Vertical loadings on industrial steelwork can be extraordinarily heavy; some individual pieces of plant have a mass of 10 000 t or more. Furthermore, by their very nature these loadings generally act as discrete point loads or line loads rather than as uniformly distributed loadings. Load values are often ill-defined at the steelwork design stage and frequently additional vertical loadings are introduced at new locations late in the design process.

For these reasons, the gravity load paths must be established at an early stage to provide a simple, logical and well-defined system. The facility should exist to cater for a new load location within the general area of the equipment without the need to alter all existing main structural element locations. Typically this means that it is best to provide a layered system of beams or trusses with known primary span directions and spacings, and then with secondary (and sometimes in complex layouts, tertiary as well) beams, which actually provide vertical support to the plant.

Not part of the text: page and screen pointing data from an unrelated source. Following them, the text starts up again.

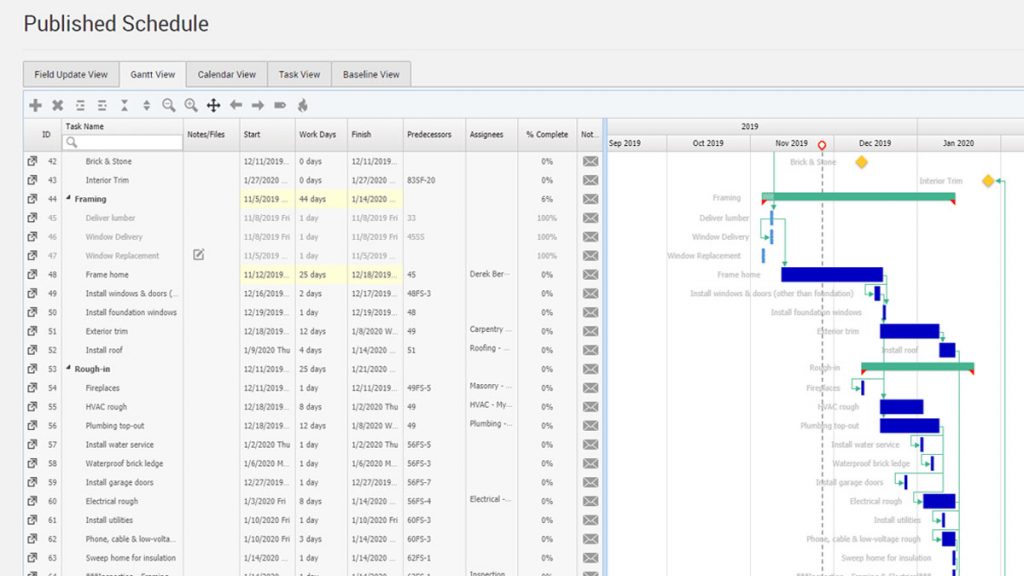This screenshot has width=1024, height=576.
Task: Click the link dependency toolbar icon
Action: [x=280, y=105]
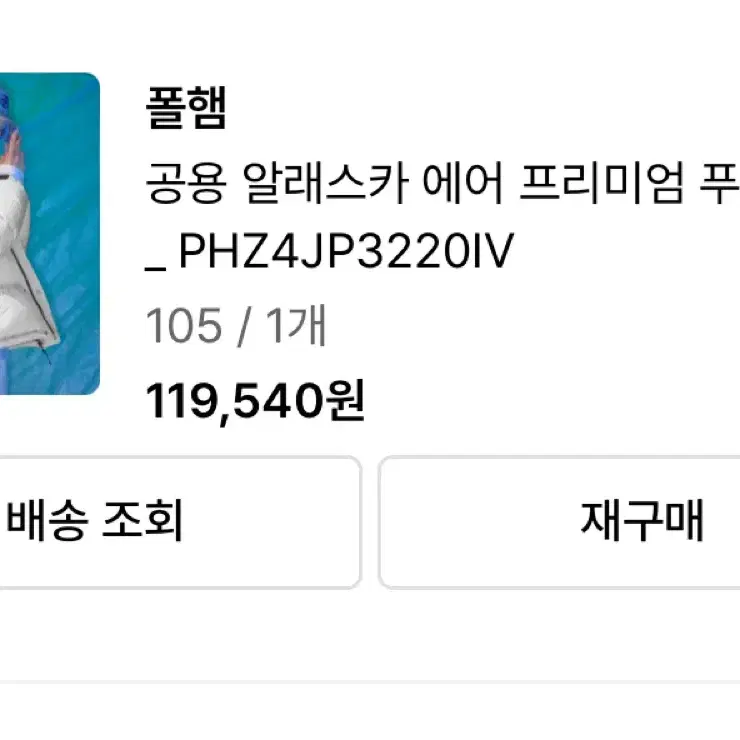
Task: Tap the 조회 word in the delivery button
Action: click(x=142, y=521)
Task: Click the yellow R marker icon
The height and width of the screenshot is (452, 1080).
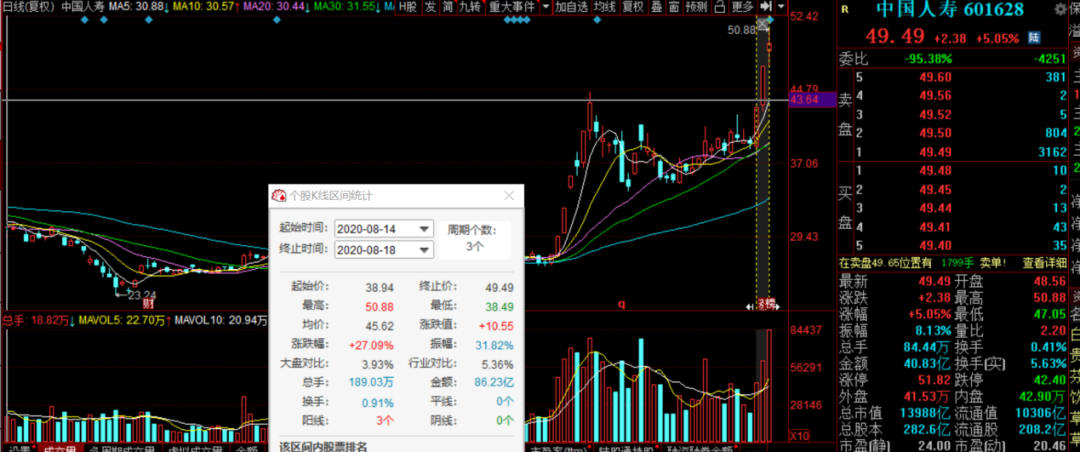Action: 845,10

While simplicity and a uniform layout of structure are always attractive to a structural designer, the non-uniform loadings and layout of plant mean that supporting columns may have to be positioned in other than a completely regular grid to provide the most direct and effective load path to the foundations. It is certainly preferable to compromise on a layout that gives short spans and a direct, simple route of gravity load to columns, than to proceed with designing on a regular grid of columns only to end up with a large range of member sizes and even types of beams, girders or trusses (Fig. 3.4).

Support steelwork for an unsymmetrical plant item
Fig. 3.4 Support steelwork for an unsymmetrical plant item

Similarly, although it is clearly preferable for columns to run consistently down to foundation level, interference at low levels by further plant or equipment is quite common, which may make it preferable to transfer vertical loading to an offset column rather than use much larger spans at all higher levels in the structure. A conscious effort to be familiar with all aspects of the industrial process, and close liaison with the plant designers so that they are aware of the importance of an early and inviolate scheme for column locations, are both necessary to overcome this problem.

Different plant designers may be handling the equipment layout at differing levels in the structure, so it is important to ensure that loading information from all parties is received before the crucial decision on column spacing is made.

If a widely variable layout of potential loading attachment points exists, then  consideration must be given to hanging or top-supporting certain types of plant.

A typical example of this is a vehicle assembly line structure, where the overhead assembly line system of conveyors can sensibly be supported on a deep truss roof with a regular column system. If this is contrasted with the multitude of columns and foundations that would be needed to support such plant from below and the prospect of having to reposition these supports during the design stage as more accurate information on the plant becomes available, then it can be an appropriate, if unorthodox, method of establishing a gravity load path.